» **Data provided**
[start]
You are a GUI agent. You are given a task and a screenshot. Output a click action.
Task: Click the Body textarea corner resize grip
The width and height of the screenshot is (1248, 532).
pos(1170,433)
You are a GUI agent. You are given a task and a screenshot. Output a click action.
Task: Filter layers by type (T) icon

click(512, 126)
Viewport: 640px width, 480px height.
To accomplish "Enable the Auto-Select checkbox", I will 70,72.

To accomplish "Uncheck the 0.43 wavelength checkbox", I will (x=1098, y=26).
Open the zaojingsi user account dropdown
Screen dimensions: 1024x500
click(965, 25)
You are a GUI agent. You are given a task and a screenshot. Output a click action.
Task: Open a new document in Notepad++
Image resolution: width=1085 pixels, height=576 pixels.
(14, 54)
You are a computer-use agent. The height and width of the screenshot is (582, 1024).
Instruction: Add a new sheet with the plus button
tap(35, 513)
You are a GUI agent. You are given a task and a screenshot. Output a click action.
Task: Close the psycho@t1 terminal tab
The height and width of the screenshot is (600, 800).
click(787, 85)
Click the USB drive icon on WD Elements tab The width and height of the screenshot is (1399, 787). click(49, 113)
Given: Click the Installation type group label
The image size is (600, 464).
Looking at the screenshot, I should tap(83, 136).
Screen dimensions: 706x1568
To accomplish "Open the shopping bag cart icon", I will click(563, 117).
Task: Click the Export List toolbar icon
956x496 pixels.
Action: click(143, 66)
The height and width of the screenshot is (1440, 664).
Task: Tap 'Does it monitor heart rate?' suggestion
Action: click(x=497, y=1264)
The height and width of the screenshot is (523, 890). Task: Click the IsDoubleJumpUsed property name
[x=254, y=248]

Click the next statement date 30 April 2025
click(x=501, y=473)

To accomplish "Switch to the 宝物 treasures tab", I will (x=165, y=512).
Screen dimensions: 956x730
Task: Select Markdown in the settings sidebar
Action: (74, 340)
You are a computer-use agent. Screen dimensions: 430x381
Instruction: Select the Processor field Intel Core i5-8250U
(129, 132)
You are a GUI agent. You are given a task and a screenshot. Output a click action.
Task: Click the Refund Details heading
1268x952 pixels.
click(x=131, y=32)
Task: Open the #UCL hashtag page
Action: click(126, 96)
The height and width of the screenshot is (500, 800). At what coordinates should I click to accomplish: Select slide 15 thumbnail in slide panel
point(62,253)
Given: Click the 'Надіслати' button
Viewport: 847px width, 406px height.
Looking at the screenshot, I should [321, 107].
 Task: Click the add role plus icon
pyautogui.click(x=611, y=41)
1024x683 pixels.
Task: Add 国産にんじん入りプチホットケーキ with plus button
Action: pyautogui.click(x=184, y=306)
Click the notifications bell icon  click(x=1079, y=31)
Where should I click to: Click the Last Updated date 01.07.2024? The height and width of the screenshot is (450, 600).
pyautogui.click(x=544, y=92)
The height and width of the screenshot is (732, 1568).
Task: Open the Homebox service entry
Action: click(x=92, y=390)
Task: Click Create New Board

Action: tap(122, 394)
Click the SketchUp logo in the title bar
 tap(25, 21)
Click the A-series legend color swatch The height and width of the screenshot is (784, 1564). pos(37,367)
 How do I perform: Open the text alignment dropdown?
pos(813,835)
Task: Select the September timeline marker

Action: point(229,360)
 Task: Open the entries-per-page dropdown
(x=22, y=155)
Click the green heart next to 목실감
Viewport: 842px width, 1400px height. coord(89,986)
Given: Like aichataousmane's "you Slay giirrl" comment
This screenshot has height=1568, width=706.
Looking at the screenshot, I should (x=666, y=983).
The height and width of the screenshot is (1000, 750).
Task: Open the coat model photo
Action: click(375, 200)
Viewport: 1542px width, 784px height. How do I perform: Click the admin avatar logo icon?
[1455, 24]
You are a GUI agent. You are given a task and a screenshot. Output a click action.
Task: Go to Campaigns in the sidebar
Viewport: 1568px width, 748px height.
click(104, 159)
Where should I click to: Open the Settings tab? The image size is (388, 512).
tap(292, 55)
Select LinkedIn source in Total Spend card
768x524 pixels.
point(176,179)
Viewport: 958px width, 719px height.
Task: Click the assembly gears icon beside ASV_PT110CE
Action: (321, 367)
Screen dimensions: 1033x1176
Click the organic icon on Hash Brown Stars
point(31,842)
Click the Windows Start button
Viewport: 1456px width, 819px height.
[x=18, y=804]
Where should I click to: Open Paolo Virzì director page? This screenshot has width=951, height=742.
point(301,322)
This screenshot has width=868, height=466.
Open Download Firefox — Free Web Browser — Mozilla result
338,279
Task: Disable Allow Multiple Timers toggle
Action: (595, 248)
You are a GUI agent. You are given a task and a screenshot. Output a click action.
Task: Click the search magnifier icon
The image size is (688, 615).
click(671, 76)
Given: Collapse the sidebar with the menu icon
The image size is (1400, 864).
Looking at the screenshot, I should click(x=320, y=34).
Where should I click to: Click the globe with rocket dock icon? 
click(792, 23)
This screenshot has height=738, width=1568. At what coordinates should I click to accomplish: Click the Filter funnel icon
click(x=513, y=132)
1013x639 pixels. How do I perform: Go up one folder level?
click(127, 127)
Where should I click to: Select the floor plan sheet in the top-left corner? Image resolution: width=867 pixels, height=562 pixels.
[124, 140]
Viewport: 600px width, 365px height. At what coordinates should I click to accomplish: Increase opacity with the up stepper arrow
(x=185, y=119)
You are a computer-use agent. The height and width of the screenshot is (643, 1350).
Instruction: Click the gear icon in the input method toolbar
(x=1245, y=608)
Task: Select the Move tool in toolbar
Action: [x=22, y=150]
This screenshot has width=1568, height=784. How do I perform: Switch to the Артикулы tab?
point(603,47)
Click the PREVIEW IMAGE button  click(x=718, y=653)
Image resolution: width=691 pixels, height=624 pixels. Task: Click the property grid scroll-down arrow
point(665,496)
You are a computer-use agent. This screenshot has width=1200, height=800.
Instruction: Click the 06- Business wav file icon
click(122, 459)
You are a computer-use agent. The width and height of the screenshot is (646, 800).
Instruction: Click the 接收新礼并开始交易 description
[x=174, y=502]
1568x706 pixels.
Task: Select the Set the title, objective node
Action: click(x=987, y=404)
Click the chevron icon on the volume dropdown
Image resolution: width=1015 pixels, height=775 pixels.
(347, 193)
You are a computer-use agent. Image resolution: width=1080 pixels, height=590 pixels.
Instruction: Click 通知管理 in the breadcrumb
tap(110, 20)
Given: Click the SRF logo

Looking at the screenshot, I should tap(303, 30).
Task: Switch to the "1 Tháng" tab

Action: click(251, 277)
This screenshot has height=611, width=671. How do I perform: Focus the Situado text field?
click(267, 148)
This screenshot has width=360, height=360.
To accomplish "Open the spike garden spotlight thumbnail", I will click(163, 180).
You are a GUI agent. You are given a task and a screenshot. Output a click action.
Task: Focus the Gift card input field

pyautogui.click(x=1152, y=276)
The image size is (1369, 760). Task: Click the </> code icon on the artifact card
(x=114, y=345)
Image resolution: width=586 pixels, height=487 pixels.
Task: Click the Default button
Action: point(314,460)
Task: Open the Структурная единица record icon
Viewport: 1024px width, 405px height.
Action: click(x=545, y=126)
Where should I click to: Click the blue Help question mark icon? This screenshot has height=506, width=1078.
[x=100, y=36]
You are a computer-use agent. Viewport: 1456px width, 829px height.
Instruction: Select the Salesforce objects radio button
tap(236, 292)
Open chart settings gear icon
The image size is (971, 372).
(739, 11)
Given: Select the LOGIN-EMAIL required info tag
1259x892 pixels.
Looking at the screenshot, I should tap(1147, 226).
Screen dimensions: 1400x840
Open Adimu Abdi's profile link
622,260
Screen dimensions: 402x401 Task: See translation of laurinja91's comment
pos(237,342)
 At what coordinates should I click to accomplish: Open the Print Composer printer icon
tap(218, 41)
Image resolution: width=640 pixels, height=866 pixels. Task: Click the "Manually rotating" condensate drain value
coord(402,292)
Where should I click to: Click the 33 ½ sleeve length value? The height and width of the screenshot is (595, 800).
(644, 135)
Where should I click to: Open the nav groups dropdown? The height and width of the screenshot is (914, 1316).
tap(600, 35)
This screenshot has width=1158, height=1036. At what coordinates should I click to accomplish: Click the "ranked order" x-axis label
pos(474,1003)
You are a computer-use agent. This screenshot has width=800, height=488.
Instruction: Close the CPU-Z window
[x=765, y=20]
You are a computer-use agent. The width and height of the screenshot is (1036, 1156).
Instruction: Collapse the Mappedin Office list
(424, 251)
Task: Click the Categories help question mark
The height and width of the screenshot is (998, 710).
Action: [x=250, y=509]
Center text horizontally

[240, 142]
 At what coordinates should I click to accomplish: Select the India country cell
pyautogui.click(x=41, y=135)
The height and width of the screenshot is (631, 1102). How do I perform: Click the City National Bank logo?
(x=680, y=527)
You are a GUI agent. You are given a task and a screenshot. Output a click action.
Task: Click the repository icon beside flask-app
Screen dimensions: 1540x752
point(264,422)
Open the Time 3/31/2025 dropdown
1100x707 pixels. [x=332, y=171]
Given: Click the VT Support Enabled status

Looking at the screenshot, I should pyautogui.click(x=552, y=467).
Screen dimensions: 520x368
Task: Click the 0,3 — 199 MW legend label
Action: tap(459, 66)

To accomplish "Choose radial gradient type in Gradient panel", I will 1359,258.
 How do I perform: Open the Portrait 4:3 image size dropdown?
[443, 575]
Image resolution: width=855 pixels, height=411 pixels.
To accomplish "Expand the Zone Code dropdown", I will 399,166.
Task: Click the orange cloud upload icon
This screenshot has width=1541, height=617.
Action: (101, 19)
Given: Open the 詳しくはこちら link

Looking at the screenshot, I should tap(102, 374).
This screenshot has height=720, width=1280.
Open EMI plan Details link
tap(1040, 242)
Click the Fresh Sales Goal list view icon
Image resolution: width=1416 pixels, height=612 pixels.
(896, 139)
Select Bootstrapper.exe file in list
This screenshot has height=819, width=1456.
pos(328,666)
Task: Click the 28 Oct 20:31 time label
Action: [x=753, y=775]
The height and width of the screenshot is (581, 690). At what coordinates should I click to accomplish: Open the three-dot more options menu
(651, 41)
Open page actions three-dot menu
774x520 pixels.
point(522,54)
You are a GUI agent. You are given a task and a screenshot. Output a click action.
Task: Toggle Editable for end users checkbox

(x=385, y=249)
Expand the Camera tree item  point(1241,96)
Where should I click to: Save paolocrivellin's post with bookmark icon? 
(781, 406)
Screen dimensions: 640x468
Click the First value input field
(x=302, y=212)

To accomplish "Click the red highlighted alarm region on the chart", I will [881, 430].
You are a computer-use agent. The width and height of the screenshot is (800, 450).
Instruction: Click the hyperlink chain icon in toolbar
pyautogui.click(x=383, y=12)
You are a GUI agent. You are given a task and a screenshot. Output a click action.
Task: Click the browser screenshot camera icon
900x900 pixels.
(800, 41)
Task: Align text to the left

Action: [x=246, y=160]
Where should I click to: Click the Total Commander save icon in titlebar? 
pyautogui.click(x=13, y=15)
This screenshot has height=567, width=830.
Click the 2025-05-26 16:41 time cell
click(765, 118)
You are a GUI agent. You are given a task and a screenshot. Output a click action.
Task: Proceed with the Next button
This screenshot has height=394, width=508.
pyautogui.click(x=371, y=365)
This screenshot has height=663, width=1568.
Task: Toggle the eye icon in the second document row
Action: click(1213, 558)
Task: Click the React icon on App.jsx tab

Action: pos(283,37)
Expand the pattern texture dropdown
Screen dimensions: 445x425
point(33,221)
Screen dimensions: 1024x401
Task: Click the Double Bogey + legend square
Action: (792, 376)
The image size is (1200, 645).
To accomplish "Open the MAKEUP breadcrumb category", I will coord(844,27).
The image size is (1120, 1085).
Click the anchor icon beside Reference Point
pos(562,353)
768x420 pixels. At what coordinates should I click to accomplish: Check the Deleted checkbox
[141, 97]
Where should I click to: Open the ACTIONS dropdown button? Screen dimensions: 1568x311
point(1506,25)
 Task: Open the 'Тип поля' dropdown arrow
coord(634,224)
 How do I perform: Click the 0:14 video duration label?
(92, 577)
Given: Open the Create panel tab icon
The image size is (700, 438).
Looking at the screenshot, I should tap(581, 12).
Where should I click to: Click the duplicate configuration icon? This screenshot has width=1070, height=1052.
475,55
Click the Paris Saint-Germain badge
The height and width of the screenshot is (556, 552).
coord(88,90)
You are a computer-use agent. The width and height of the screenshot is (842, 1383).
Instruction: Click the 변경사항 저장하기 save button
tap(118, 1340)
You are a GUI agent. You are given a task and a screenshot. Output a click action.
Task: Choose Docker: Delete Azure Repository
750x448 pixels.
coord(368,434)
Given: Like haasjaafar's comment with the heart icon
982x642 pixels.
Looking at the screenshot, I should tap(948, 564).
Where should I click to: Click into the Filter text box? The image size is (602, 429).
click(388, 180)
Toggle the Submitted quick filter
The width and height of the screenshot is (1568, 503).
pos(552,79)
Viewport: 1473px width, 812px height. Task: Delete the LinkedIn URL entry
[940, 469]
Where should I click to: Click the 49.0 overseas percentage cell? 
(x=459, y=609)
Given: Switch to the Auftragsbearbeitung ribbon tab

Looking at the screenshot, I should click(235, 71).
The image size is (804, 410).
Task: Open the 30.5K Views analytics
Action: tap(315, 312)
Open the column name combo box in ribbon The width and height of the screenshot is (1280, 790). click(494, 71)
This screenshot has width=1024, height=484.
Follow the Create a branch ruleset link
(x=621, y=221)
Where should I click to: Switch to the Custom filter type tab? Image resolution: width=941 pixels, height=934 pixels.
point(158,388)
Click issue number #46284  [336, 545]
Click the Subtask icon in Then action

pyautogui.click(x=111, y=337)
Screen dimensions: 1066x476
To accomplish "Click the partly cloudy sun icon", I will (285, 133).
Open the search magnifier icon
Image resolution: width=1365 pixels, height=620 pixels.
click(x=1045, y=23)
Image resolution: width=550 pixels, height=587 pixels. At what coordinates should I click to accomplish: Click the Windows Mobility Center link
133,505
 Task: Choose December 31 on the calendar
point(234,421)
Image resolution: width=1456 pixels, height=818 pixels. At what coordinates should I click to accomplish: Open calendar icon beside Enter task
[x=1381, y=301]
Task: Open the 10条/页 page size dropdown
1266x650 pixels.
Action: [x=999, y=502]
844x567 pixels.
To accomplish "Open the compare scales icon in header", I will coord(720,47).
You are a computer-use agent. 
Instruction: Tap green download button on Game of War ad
[end]
» **Task prompt**
Rewrite the stretch of the listing above, from the line containing "Where should I click to: Click the blue" through the line containing "pos(237,342)", as a numbered list with one line per item and no blank lines.

» **The solution**
1. Where should I click to: Click the blue Help question mark icon? This screenshot has height=506, width=1078.
2. [x=100, y=36]
3. You are a computer-use agent. Viewport: 1456px width, 829px height.
4. Instruction: Select the Salesforce objects radio button
5. tap(236, 292)
6. Open chart settings gear icon
7. The image size is (971, 372).
8. (739, 11)
9. Given: Select the LOGIN-EMAIL required info tag
10. 1259x892 pixels.
11. Looking at the screenshot, I should tap(1147, 226).
12. Screen dimensions: 1400x840
13. Open Adimu Abdi's profile link
14. 622,260
15. Screen dimensions: 402x401 Task: See translation of laurinja91's comment
16. pos(237,342)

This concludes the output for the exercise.